§ EXERCISE PROMPT
In the listing below, start your output at the line with "The width and height of the screenshot is (878, 659)." and end it after the line with "Task: Open the Level", copying every line exactly.
Segment Start: DATA FOR THIS EXERCISE
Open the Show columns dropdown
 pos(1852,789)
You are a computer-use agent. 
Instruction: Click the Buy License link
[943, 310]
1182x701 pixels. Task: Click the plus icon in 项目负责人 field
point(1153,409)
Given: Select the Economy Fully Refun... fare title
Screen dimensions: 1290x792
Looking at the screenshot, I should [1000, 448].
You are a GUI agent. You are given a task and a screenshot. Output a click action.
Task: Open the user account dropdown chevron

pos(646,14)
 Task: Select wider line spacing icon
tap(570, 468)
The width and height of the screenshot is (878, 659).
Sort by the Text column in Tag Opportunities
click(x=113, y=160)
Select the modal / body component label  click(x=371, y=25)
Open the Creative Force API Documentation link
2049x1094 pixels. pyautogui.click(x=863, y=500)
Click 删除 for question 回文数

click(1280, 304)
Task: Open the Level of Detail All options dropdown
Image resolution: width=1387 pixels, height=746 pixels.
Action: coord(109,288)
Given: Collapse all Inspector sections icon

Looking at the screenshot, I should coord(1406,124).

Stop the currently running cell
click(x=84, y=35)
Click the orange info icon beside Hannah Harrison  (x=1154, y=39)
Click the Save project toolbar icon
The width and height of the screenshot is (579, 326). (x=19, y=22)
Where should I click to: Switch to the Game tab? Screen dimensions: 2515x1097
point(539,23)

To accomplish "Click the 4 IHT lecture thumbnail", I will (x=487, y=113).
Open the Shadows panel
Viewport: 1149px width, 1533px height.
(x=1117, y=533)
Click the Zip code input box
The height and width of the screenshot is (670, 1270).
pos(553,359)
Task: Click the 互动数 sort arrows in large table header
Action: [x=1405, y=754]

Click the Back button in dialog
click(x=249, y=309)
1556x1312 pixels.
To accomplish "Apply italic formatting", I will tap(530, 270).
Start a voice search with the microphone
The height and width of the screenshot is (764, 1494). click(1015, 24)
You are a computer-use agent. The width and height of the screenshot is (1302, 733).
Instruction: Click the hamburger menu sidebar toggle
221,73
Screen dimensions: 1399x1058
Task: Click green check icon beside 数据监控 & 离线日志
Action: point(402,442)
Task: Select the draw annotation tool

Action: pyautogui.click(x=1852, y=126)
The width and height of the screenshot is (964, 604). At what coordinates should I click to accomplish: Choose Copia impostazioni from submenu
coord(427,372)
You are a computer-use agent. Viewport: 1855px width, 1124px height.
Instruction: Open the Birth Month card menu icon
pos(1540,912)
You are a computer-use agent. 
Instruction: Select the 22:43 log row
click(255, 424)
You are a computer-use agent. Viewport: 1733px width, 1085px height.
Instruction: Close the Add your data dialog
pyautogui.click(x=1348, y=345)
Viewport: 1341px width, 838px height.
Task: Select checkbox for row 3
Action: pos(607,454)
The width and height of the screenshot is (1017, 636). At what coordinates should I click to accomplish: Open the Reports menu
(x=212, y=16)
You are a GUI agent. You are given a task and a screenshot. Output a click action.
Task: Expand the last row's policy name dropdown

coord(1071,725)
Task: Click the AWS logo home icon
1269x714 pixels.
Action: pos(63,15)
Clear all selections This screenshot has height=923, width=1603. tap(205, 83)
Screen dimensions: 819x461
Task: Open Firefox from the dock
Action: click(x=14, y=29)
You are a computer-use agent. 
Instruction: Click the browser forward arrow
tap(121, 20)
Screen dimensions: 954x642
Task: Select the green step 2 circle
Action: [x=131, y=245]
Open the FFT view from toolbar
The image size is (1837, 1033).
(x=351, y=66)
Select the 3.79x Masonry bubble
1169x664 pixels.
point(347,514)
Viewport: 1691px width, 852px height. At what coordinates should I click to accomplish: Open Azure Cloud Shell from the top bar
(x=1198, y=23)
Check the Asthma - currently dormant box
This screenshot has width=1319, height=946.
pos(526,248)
Segment End: DATA FOR THIS EXERCISE
§ TASK OUTPUT
The width and height of the screenshot is (878, 659).
Sort by the Text column in Tag Opportunities
click(x=113, y=160)
Select the modal / body component label  click(x=371, y=25)
Open the Creative Force API Documentation link
2049x1094 pixels. pyautogui.click(x=863, y=500)
Click 删除 for question 回文数

click(1280, 304)
Task: Open the Level of Detail All options dropdown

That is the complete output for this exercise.